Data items
────────────────────

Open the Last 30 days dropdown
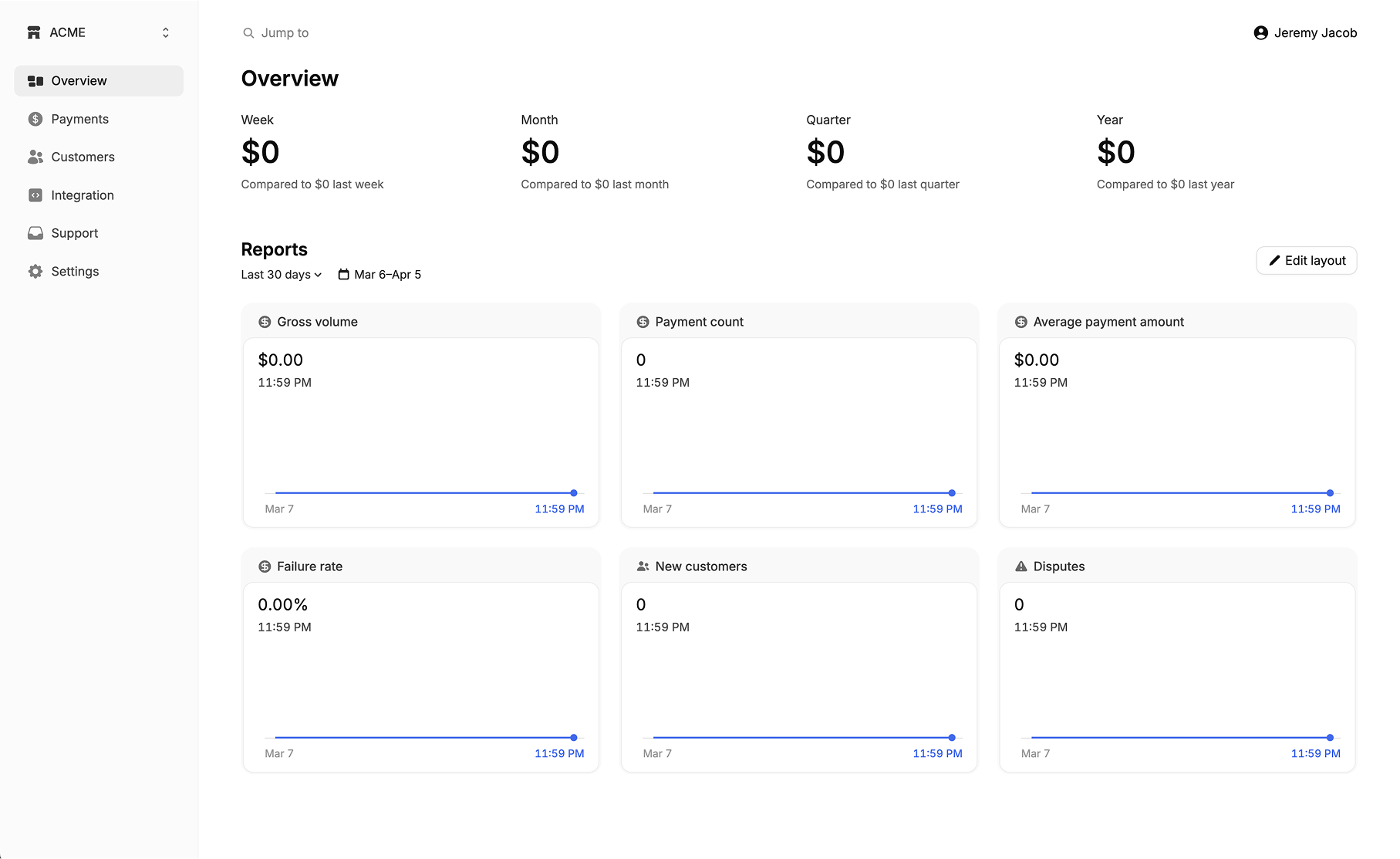The image size is (1400, 859). (281, 275)
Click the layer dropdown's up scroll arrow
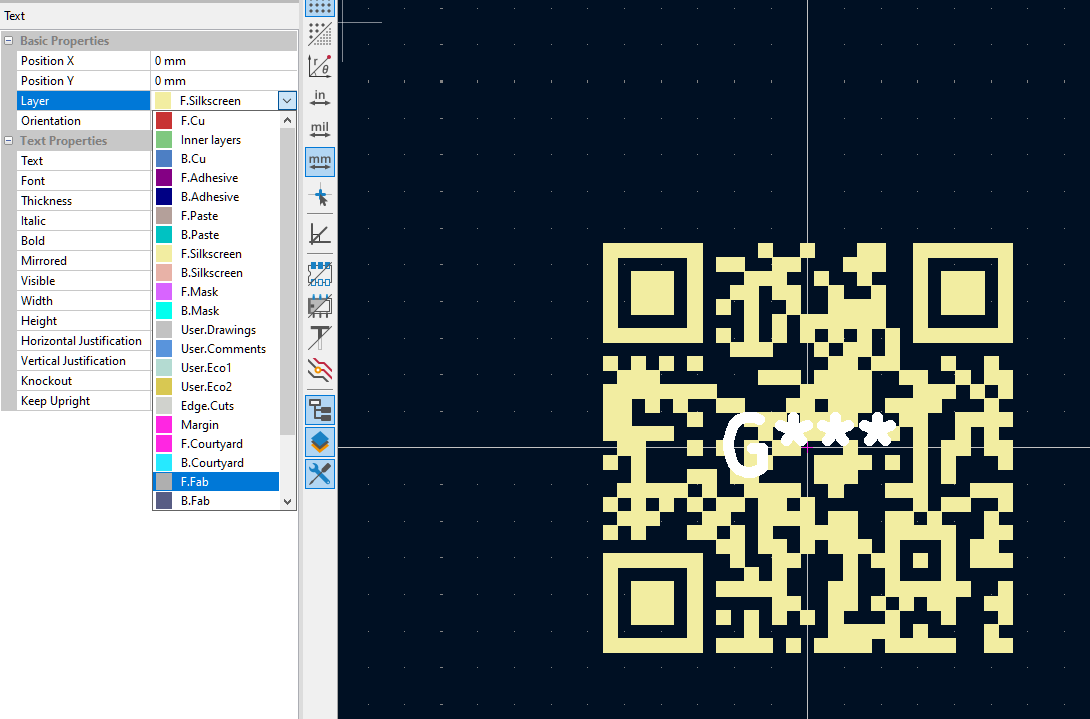 pyautogui.click(x=287, y=118)
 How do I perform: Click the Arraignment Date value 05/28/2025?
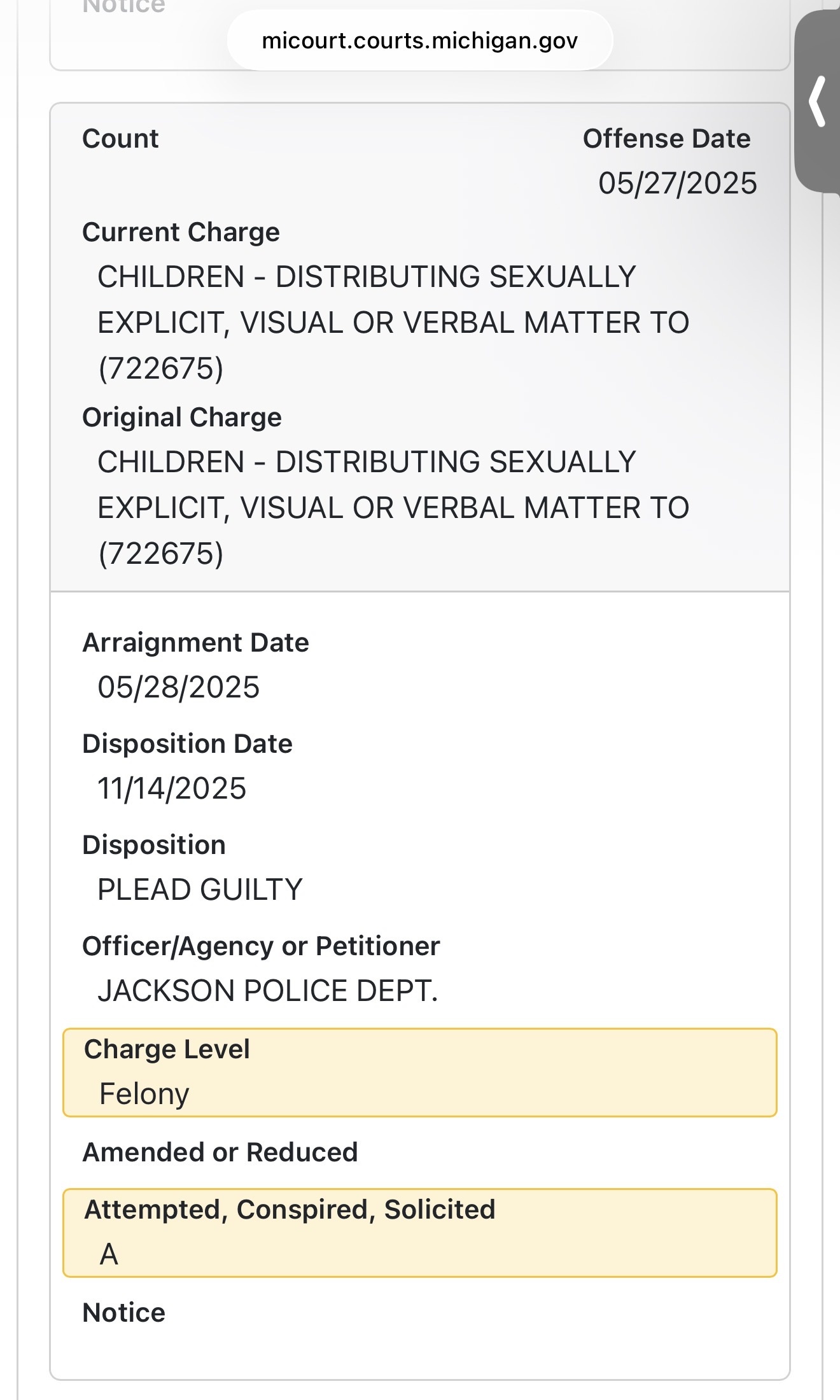(178, 687)
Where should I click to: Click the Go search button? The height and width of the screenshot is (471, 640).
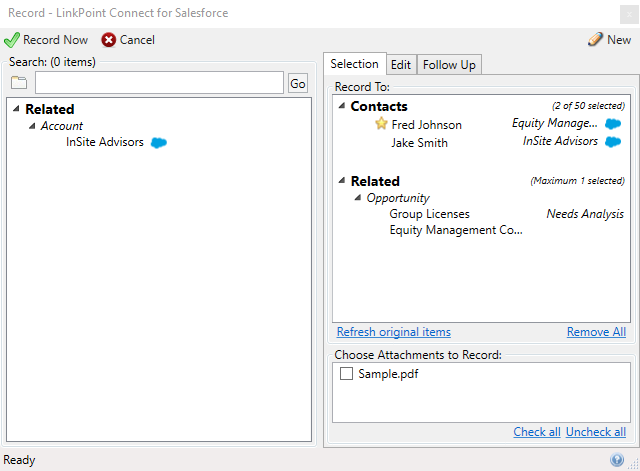[x=298, y=83]
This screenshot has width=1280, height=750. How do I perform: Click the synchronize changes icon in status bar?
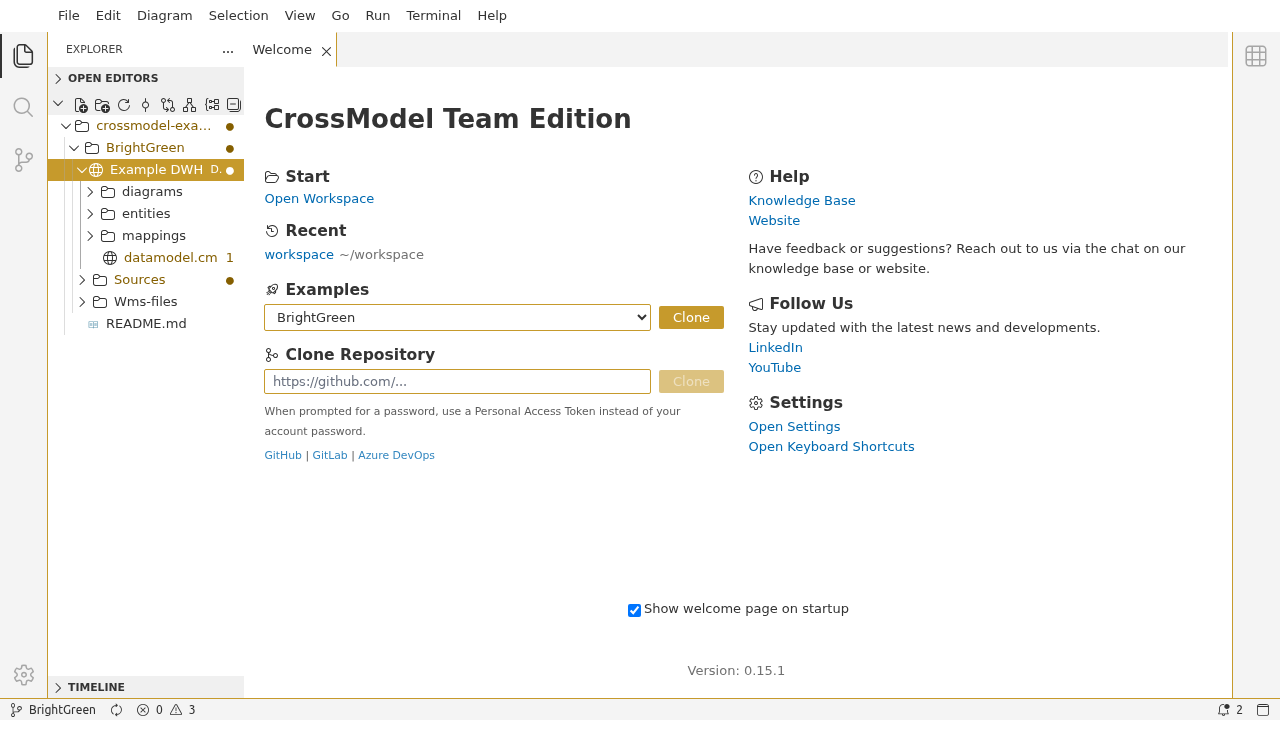pos(116,710)
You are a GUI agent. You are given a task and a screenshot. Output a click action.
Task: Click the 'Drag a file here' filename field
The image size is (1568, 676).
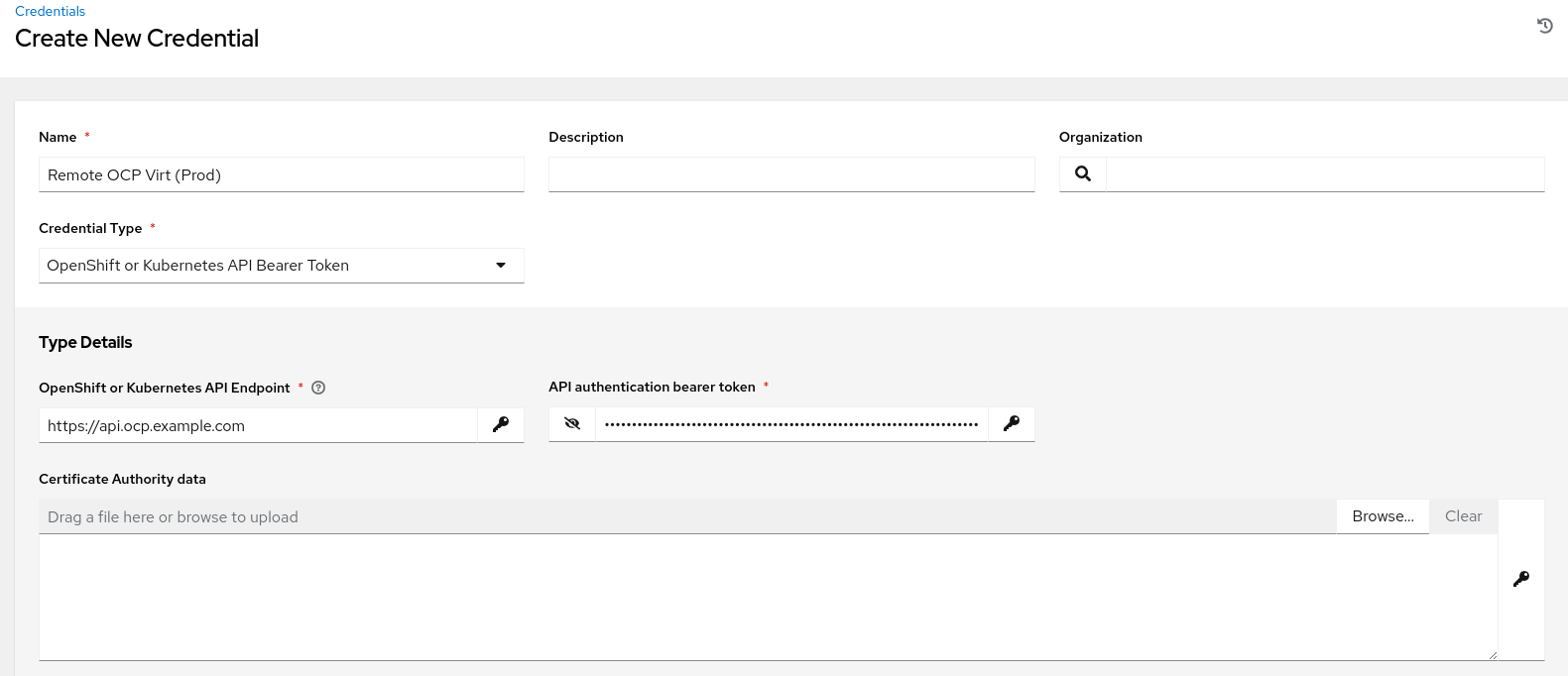point(686,516)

────────────────────

▶ **ABOUT THIS EXERCISE**: Every entry must be written out exactly, with all pictures left out.

▶ **RESPONSE AREA**:
Open the Last 30 days dropdown
The image size is (1400, 859). (281, 275)
Click the layer dropdown's up scroll arrow
 pyautogui.click(x=287, y=118)
 How do I perform: Click the Arraignment Date value 05/28/2025?
(178, 687)
Where should I click to: Click the Go search button? The height and width of the screenshot is (471, 640).
[x=298, y=83]
This screenshot has width=1280, height=750. How do I perform: Click the synchronize changes icon in status bar?
pos(116,710)
You are a GUI agent. You are given a task and a screenshot. Output a click action.
Task: Click the 'Drag a file here' filename field
The image size is (1568, 676).
point(686,516)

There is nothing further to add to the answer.